- What to do
Every line below from the one containing "This screenshot has width=1512, height=806." through the one containing "Given: Go to the Models settings tab" must be transcribed exactly. Omit all lines outside that stretch.

────

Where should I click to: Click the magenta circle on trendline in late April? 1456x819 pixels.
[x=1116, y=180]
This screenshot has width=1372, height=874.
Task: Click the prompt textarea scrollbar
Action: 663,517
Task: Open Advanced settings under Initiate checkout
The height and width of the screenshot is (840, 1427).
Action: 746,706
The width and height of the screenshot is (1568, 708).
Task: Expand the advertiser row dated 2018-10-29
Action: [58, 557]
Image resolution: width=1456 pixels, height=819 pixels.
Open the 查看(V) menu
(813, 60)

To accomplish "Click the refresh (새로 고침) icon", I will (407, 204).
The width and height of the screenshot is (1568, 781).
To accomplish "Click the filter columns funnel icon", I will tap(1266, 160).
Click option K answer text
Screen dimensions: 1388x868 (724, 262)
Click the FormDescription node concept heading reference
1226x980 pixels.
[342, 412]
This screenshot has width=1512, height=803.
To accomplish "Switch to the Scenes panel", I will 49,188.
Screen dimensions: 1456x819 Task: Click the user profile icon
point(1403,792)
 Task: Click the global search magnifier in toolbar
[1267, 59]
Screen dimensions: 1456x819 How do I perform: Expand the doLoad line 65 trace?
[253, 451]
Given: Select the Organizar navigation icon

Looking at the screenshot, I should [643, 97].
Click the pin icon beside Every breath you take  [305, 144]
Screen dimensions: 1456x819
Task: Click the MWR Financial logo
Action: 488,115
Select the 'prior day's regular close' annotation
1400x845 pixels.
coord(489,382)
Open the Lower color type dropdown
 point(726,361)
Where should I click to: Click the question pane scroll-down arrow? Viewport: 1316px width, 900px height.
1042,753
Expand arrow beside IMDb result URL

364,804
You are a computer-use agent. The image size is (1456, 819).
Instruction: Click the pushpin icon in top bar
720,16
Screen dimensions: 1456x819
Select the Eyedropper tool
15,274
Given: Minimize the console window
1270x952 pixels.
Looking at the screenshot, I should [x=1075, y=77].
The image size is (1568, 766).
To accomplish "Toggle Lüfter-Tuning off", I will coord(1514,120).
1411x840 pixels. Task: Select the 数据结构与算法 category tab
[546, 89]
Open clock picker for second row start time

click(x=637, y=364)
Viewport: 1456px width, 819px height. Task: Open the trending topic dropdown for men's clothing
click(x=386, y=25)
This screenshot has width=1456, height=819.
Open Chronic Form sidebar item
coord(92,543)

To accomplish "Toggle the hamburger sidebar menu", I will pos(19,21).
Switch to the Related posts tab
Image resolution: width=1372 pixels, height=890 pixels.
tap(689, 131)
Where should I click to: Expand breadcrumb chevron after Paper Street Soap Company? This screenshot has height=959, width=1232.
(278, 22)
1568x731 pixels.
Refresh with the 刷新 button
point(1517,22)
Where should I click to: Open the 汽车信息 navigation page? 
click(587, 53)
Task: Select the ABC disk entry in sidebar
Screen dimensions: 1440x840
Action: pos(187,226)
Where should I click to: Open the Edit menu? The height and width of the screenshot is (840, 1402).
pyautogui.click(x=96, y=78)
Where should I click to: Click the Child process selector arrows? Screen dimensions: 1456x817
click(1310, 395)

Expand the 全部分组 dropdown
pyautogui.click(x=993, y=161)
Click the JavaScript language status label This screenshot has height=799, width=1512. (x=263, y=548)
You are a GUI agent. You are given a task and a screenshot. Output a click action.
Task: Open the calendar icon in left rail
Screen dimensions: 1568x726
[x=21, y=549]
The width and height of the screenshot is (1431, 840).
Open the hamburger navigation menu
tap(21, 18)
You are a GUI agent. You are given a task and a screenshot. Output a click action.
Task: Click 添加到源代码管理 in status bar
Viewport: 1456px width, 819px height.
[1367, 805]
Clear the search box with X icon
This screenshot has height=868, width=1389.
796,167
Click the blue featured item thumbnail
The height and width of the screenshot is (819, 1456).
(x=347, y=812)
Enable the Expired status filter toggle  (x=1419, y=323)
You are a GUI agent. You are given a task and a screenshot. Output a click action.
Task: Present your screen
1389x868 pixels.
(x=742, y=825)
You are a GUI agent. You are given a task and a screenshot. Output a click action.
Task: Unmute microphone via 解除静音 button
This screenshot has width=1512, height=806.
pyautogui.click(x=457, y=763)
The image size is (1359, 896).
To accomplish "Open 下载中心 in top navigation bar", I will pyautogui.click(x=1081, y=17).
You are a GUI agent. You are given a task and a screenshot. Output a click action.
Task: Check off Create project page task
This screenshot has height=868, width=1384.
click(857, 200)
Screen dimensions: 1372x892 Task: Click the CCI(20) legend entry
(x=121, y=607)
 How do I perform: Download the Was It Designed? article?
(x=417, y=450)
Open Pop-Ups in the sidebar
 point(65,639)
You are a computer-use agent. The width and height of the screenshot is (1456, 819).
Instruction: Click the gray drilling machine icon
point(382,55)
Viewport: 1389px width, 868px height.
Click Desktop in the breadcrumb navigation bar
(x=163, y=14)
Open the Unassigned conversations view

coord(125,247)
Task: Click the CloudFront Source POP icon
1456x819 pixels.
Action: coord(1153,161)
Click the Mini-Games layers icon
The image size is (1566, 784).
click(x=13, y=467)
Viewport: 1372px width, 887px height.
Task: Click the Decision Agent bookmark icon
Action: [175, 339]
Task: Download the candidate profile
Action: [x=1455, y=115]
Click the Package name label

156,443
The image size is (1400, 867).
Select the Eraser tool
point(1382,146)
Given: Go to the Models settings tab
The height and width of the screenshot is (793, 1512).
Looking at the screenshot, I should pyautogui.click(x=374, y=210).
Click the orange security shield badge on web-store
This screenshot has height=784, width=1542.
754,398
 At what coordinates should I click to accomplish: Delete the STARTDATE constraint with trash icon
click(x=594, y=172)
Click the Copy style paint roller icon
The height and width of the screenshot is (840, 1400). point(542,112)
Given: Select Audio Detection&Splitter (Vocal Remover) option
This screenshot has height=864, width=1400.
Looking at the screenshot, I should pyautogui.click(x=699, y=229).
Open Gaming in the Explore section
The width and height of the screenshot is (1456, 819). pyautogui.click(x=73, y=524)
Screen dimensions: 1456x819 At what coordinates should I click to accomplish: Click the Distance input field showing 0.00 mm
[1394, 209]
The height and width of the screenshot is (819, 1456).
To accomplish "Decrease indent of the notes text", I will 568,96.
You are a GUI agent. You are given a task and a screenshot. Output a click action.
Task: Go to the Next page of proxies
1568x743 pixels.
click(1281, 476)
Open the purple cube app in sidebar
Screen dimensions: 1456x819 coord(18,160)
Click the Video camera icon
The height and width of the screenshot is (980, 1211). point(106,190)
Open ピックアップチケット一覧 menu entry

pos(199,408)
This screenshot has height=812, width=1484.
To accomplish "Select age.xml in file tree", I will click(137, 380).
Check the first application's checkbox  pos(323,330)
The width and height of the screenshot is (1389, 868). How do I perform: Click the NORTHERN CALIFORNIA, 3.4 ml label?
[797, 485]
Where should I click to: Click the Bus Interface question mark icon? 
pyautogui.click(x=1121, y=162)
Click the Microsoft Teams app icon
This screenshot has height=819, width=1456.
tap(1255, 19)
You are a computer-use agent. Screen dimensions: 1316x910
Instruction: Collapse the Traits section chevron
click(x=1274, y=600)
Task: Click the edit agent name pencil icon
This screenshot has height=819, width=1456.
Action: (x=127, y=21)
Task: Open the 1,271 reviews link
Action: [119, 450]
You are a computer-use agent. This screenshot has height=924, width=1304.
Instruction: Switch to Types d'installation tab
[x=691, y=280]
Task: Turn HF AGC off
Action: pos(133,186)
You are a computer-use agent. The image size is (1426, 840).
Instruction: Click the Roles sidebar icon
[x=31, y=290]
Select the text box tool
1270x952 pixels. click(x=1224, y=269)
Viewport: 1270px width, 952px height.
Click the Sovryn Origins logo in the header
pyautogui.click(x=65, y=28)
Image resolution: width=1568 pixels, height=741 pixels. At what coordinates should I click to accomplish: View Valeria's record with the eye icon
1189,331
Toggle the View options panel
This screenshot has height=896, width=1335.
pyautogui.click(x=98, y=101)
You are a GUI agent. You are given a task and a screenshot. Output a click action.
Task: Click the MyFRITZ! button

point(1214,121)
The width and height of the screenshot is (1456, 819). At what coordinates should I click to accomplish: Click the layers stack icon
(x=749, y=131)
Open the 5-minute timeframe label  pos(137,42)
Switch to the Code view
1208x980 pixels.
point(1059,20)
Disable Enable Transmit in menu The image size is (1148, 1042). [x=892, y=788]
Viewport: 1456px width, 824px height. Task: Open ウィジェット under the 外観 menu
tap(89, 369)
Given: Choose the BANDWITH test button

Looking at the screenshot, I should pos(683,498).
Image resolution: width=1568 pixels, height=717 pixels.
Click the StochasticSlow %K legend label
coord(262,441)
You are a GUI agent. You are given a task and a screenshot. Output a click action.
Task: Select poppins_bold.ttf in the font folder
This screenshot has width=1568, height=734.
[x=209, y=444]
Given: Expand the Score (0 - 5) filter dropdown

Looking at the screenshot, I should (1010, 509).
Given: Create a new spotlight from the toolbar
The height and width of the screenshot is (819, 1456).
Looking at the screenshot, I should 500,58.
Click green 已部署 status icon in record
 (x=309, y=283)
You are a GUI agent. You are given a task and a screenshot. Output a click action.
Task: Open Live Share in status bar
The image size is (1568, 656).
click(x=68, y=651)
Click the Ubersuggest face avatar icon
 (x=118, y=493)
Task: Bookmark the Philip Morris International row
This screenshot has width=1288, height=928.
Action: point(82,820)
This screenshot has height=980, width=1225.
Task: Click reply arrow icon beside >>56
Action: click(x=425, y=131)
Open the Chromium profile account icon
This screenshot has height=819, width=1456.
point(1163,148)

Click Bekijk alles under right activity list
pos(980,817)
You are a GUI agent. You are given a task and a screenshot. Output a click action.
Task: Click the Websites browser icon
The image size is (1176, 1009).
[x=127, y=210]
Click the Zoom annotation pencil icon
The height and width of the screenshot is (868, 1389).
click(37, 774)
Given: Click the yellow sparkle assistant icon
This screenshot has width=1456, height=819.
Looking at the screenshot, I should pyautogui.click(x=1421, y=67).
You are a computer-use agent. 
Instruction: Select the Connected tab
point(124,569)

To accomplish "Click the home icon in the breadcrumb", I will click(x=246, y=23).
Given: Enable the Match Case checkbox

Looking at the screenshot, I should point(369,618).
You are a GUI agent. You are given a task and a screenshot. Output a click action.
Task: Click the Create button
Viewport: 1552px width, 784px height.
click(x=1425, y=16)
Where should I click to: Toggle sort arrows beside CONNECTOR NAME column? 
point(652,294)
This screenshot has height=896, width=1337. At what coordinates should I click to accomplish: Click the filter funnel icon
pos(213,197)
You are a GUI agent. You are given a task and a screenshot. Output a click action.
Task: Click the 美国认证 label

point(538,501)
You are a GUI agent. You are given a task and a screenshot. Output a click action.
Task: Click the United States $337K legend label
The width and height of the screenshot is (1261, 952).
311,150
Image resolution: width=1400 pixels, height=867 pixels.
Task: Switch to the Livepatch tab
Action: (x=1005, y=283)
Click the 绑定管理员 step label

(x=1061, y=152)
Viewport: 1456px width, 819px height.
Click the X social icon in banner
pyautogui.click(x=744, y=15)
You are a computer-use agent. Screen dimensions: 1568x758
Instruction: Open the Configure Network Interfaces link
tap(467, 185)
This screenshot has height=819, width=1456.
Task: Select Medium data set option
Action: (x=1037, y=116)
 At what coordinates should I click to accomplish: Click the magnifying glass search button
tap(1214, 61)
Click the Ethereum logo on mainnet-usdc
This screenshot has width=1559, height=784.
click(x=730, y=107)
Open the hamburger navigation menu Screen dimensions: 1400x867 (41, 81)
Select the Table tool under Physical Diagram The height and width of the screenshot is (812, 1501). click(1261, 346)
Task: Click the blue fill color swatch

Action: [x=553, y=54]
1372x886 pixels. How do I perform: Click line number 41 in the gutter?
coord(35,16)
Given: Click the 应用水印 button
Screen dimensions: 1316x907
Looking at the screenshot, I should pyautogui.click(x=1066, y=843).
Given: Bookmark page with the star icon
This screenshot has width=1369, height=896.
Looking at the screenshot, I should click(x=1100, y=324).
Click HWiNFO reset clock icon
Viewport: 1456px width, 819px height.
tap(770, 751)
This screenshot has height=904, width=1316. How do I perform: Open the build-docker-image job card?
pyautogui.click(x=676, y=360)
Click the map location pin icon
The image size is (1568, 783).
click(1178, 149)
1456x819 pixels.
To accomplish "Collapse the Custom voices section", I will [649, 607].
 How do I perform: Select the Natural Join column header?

────

- Your response
This screenshot has width=1512, height=806.
pyautogui.click(x=457, y=763)
The image size is (1359, 896).
To accomplish "Open 下载中心 in top navigation bar", I will pyautogui.click(x=1081, y=17).
You are a GUI agent. You are given a task and a screenshot. Output a click action.
Task: Check off Create project page task
This screenshot has height=868, width=1384.
click(857, 200)
Screen dimensions: 1372x892 Task: Click the CCI(20) legend entry
(x=121, y=607)
 How do I perform: Download the Was It Designed? article?
(x=417, y=450)
Open Pop-Ups in the sidebar
 point(65,639)
You are a computer-use agent. The width and height of the screenshot is (1456, 819).
Instruction: Click the gray drilling machine icon
point(382,55)
Viewport: 1389px width, 868px height.
Click Desktop in the breadcrumb navigation bar
(x=163, y=14)
Open the Unassigned conversations view

coord(125,247)
Task: Click the CloudFront Source POP icon
1456x819 pixels.
Action: coord(1153,161)
Click the Mini-Games layers icon
The image size is (1566, 784).
click(x=13, y=467)
Viewport: 1372px width, 887px height.
Task: Click the Decision Agent bookmark icon
Action: [175, 339]
Task: Download the candidate profile
Action: [x=1455, y=115]
Click the Package name label

156,443
The image size is (1400, 867).
Select the Eraser tool
point(1382,146)
Given: Go to the Models settings tab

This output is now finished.